Dalam ketertarikannya Hee Yeon tersadar, dia sudah gila pikirnya menghempaskan lamunannya.

“Aku bilang menyingkirlah,” Park Chan Yong yang hari ini mulai tinggal di Seoul entah untuk berapa lamanya, berucap datar.

Tiba-tiba rasa kagum Hee Yeon lenyap, ia mengulum bibir bawah dengan kesal. Mau tak mau ia minggir selangkah. “Sungguh tak dapat dipercaya bahwa idol sepertiku diminta untuk menyingkir, memangnya dia siapa? Membuatku semakin kesal karena dia tampan,” gerutu Hee Yeon sembari memperhatikan punggung Chan Yong yang menjauh.

“WOW... kau terlihat begitu elegan!” komentar Hyo Jung yang baru datang.

“Menjengkelkan...” Hee Yeon berjalan jengkel memasuki ruang ganti.

“Ada apa dengannya?” tanya Hyo Jung tak mengerti akan jawaban dari pujiannya.

ΘΘΘ

Layar televisi menampilkan acara masak dari seorang chef terkenal, kakek yang menontonnya terlihat menginginkan makanan tersebut. Tiba-tiba saja suara Se Jun mengagetkannya, menghilangkan khayalan bahwa ia sedang mencicipi makanan lezat buatan sang chef. Begitu Se Jun sudah duduk di sebelahnya, kakek menoleh pada Se Jun dengan enggan.

“Aku sudah menemukannya ... Kim Se Rin, dia tetangga kita.” kata Se Jun dengan suara riang.

“Aku sudah tahu.” balas kakek kembali mengalihkan pandangannya ke layar kaca yang kini chef tampan berperawakan besar itu sedang memperlihatkan keahliannya dalam membalik-balikkan makanan di atas ketel hingga api menyambar, kakek bersorak takjub.

Sekilas Se Jun melirik kakek, dan mencibir pada chef yang bisa saja membuat kebakaran dengan api yang dimainkannya.

“Harabeoji tahu tapi tidak memberitahuku, yang benar saja!” Se Jun selalu meragukan kakek, perihal tempat tinggal, keberadaan keluarga dan pekerjaan kakek sebenarnya. “Kim Se Rin adalah orang yang membawaku ke rumah sakit lalu mengikatkan syalnya dengan maksud...” ia tak bisa melanjutkan perkataannya karena tak tahu maksud wanita itu melakukannya, “Pokoknya Kim Se Rin yang kutemui benar dia, seorang aktris! Kenapa Harabeoji tidak bilang padaku tentangnya?”

“Sekarang kau sudah tahu jadi aku tidak perlu memberitahukannya lagi,” ucap kakek santai yang lalu menyesalkan acara yang berakhir, ia mematikan saluran televisi dan sepenuhnya memfokuskan perhatian pada Se Jun. “Jadi kau sudah memberikan syalnya?”

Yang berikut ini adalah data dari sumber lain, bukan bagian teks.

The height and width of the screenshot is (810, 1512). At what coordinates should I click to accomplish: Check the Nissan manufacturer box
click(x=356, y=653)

“Tentu saja, dia sangat senang dengan adanya sulaman namaku...”

“Yang benar saja, seharusnya dia marah.” kata kakek bingung karena setelah dipikir-pikir Se Rin pernah memperlihatkan syal tersebut adalah pemberian ibunya. “Kan sudah aku bilang berikan dia syal rajut buatanku itu...” lanjutnya sembari berjalan menuju akuarium yang di dalamnya terdapat beberapa ikan hias kecil yang berwarna-warni.

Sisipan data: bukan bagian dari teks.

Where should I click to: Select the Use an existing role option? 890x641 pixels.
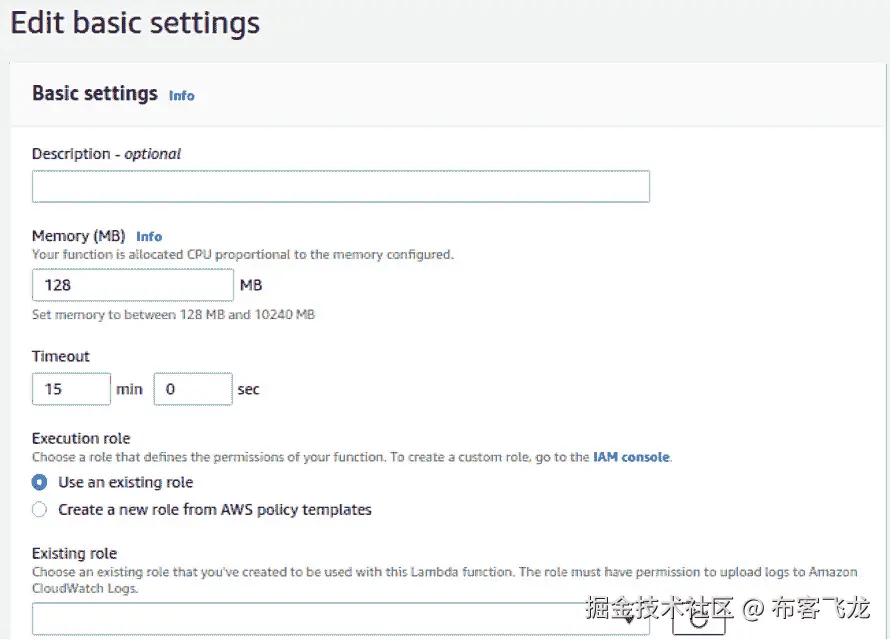[38, 482]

“Aku akan memberikannya nanti, sekarang aku harus mandi dulu.” Se Jun meneruskan sambil berlalu, “Aku heran kenapa begitu banyak keringat setelah lari pagi ... padahal pekerjaanku sebelumnya lebih berat.” Kakek hanya mengeryit mendengarnya dan mengajak bicara ikan orange yang ia panggil nemo.

“Nemo-ya aku masih tidak percaya bahwa Se Rin yang telah menyelamatkan Se Jun. Sekarang aku harus bagaimana?”